● **Task item a**
In the records, update the lines between the one holding "Describe the element at coordinates (344, 407)" and the one holding "This screenshot has height=800, width=480.", inclusive, so that "height=951" reads "height=960" and all else stays unchanged. Give back only those lines.

● **Selected excerpt**
You would only ever do this on code where performance matters. You ask yourself: if I made this twice as fast (or half as slow) would anyone know or care? If yes, then it's not premature, it's just garden-variety optimization.

But choosing the right bit of code to work on needs some investigation. The assumption here is that that has already happened.

jcelerier · on Jan 8, 2021

> Fast and slow are relative, that’s for sure. But assuming there is a problem before discovering it... isn’t that the definition of premature optimization?

that works if you have a definite performance target, say, "less than 5ms". Not if your performance target is, "it must be faster by a good margin than all the competitors that we know and don't know about, and stay that way"

spacechild1 · on Jan 8, 2021

> For most code, you don't know how fast it "ought to" be, so you don't even know there is a problem.

● **Task item b**
Duplicate the passage of the thread on premature optimization between "You would only" and "has already happened.", inclusive, without any alteration.

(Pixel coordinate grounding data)
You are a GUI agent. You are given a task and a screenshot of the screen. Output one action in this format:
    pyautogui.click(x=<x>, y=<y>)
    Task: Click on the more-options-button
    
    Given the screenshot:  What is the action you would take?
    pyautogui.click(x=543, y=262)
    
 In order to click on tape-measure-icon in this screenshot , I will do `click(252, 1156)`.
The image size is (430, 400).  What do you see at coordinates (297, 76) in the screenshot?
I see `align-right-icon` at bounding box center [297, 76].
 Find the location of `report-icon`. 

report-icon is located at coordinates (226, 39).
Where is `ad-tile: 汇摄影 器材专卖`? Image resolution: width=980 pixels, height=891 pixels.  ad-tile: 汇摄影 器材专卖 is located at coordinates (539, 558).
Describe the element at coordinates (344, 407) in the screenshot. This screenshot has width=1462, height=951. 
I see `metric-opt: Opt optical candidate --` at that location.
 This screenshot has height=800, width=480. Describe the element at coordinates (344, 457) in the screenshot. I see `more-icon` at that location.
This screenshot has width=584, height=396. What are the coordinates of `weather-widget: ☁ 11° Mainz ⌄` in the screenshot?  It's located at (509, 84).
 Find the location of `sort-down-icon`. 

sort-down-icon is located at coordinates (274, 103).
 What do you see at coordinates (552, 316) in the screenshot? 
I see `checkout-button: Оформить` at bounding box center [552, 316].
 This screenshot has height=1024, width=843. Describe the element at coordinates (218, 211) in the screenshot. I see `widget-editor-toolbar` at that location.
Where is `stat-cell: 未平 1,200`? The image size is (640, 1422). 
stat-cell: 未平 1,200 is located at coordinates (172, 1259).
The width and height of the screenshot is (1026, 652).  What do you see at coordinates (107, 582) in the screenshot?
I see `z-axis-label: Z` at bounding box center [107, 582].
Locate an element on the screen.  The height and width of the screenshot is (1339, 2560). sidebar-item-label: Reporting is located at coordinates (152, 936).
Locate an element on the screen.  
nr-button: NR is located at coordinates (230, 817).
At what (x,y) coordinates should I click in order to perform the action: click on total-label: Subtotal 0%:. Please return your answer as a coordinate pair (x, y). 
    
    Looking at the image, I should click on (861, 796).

● **Solution a**
Describe the element at coordinates (344, 407) in the screenshot. This screenshot has width=1462, height=960. 
I see `metric-opt: Opt optical candidate --` at that location.
 This screenshot has height=800, width=480. Describe the element at coordinates (344, 457) in the screenshot. I see `more-icon` at that location.

● **Solution b**
You would only ever do this on code where performance matters. You ask yourself: if I made this twice as fast (or half as slow) would anyone know or care? If yes, then it's not premature, it's just garden-variety optimization.

But choosing the right bit of code to work on needs some investigation. The assumption here is that that has already happened.